Records in a dataset

□ □ □

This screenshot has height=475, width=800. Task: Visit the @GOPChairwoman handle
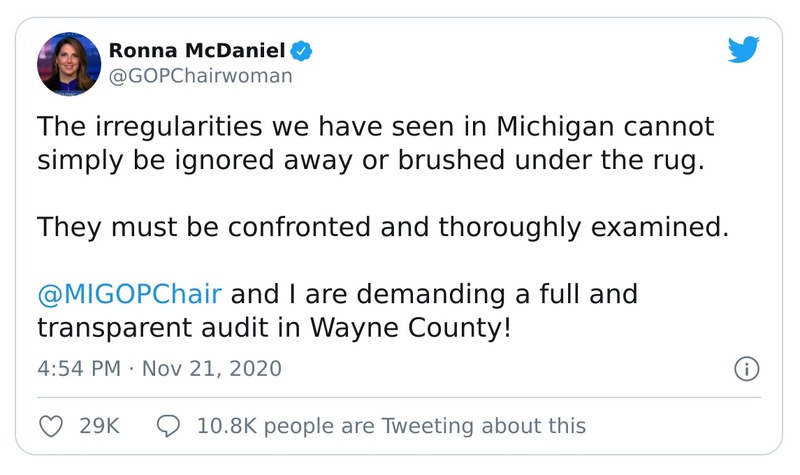click(x=198, y=78)
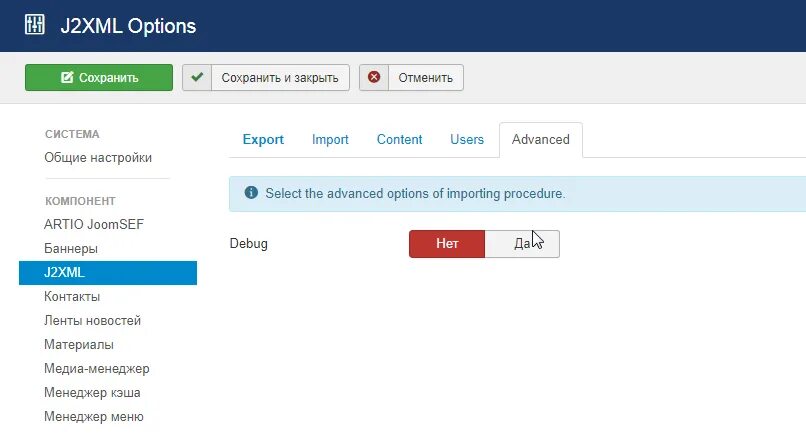Click the J2XML Options equalizer icon
This screenshot has height=435, width=806.
[x=34, y=25]
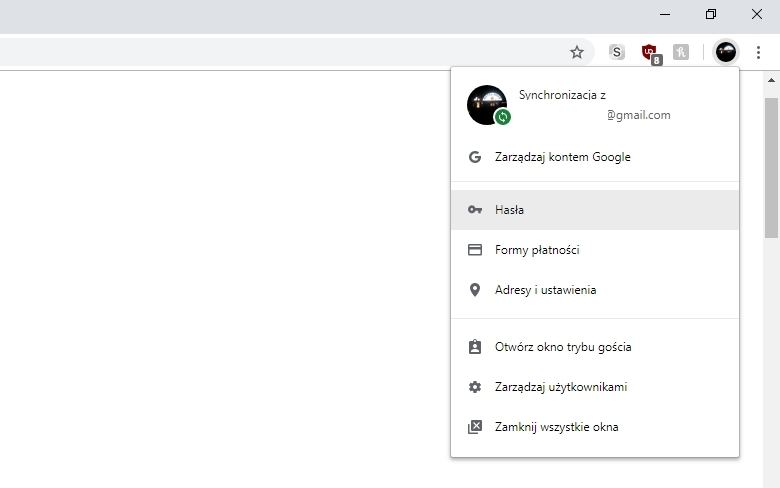Screen dimensions: 780x488
Task: Open the Chrome three-dot menu
Action: [759, 52]
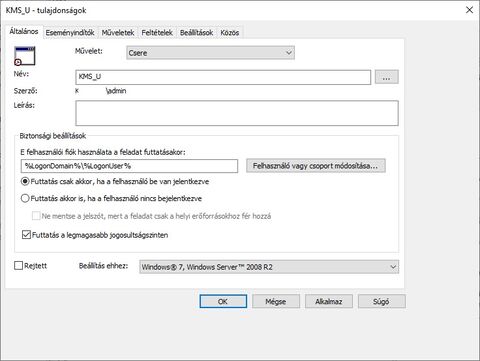Click inside the Leírás description box
This screenshot has width=480, height=361.
coord(237,113)
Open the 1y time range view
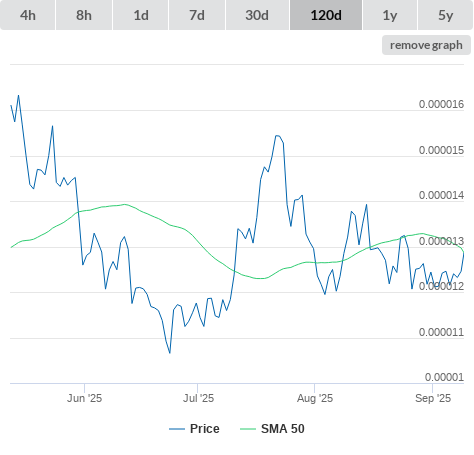Image resolution: width=474 pixels, height=455 pixels. tap(390, 15)
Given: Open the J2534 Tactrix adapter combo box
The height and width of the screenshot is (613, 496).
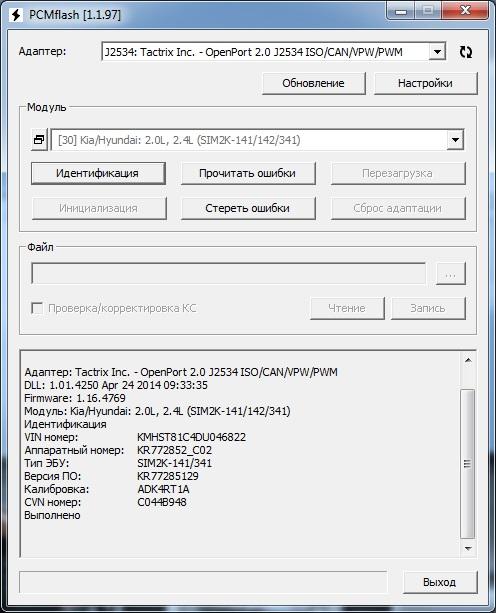Looking at the screenshot, I should coord(273,52).
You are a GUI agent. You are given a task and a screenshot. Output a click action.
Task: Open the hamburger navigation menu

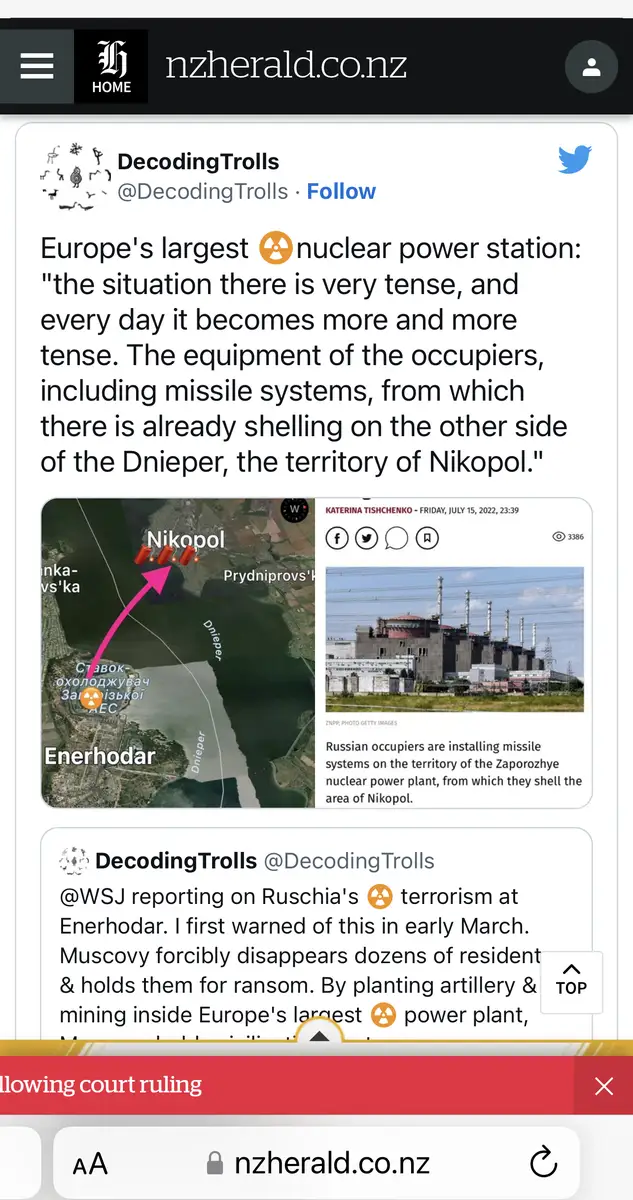[37, 66]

□ □ □

EXERCISE INSTRUCTIONS
Copy out the data word for word, everything from the very beginning down to the line that contains "coord(237,113)", with that line included. Leave the pictures out.

OUTPUT FOR THIS TASK
This screenshot has height=475, width=800. Task: Visit the @GOPChairwoman handle
click(x=198, y=78)
Click the J2XML Options equalizer icon
This screenshot has height=435, width=806.
[x=34, y=25]
Screen dimensions: 780x488
Task: Open the Chrome three-dot menu
Action: [759, 52]
Click inside the Leírás description box
This screenshot has width=480, height=361.
coord(237,113)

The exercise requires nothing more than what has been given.